Research reportDifferential contribution of perirhinal cortex and hippocampus to taste neophobia: Effect of neurotoxic lesions

- Perirhinal lesions impair neophobic response to novel 0.3% and 0.5% saccharin solution.
- Perirhinal lesions do not affect neophobic response to novel 0.7% saccharin solution.
- Hippocampus lesions before novel saccharin do not impair neophobic response.
- Hippocampus lesions 24 h after saccharin do not affect consolidation of taste memory.
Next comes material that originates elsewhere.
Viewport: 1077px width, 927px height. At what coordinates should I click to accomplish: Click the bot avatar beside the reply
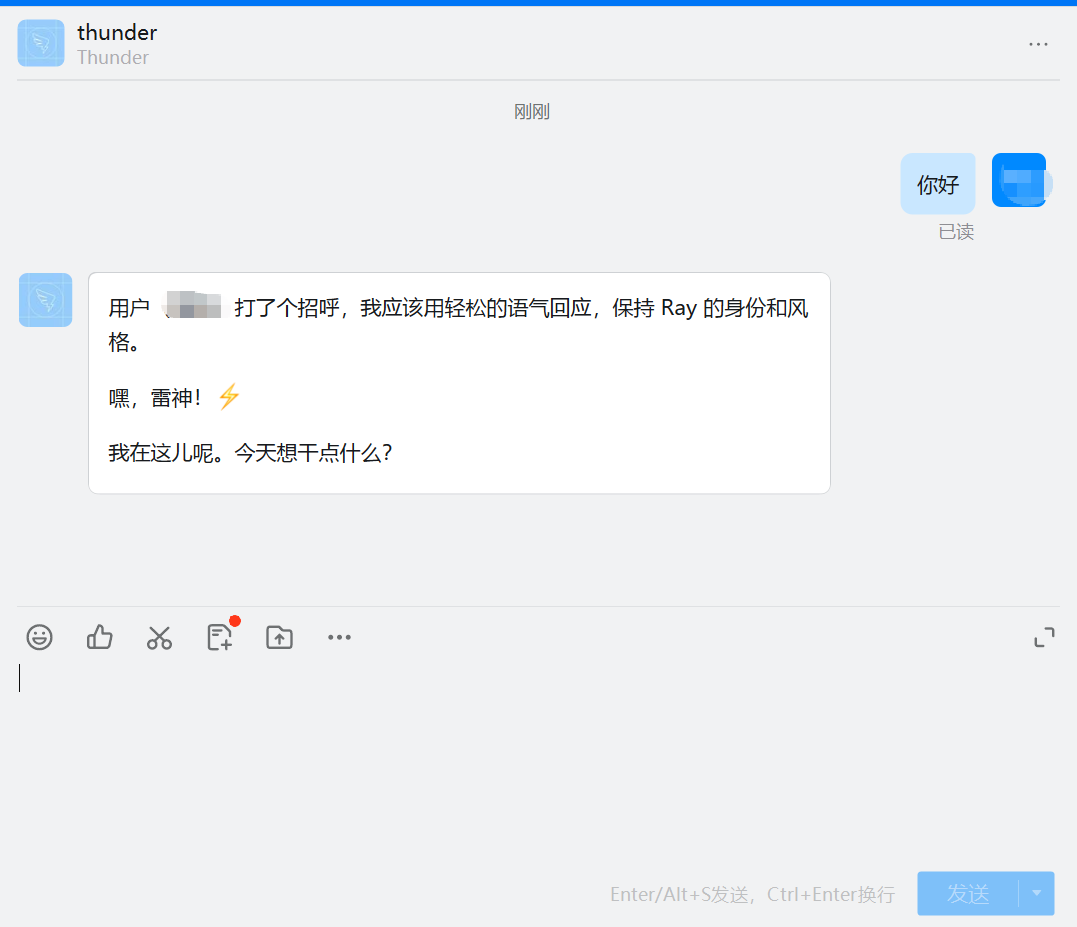click(x=45, y=300)
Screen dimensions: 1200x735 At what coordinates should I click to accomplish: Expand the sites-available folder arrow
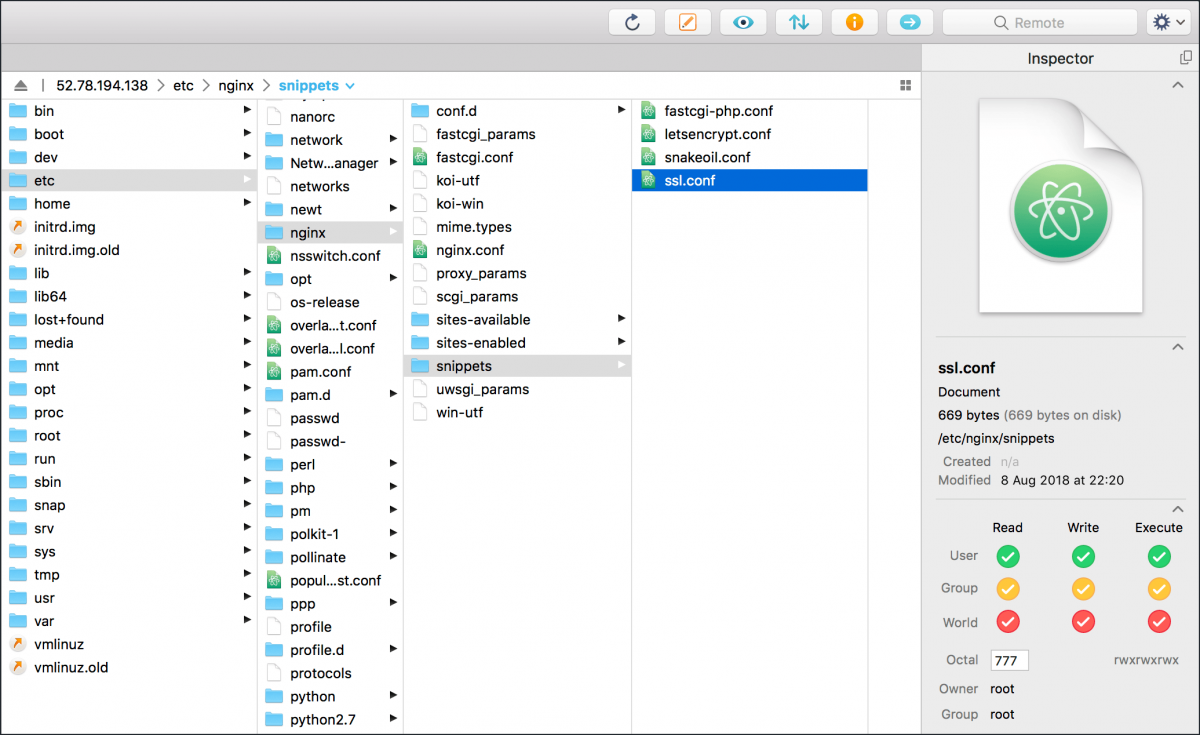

Although the perirhinal cortex (Prh) has been extensively related to recognition memory, little is known about its specific role in taste memories. The main aim of the present series was therefore to examine the effect of neurotoxic lesions of the Prh on taste neophobia, a phenomenon consisting of a low intake of a novel food until its postingestive consequences are determined. The results showed that Prh-lesioned rats consumed significantly more novel saccharin in trial 1 than control subjects when a saccharin solution of 0.3% (expt. 1a) and 0.5% (expt. 1b) was presented. However, when the saccharin concentration was high and qualitatively more aversive, Prh lesions did not affect the neophobic response (0.7%, expt. 1c) and the lesioned and control animals consumed a similar amount of the fluid during the first and subsequent test trials. In all three experiments, Prh-lesioned and control rats showed a comparable intake at asymptote. Experiment 2 and 3 showed that neurotoxic lesions to the dorsal hippocampus prior to or 24 h after the intake of the novel taste (0.3% saccharin) had no effect on the initial occurrence of the neophobic response or on the consolidation of safe taste memory, respectively. These findings support a dissociation of functions between the Prh and the hippocampus in taste neophobia. Also, the data suggests that the Prh plays an essential role in detecting the novelty of the new tastant.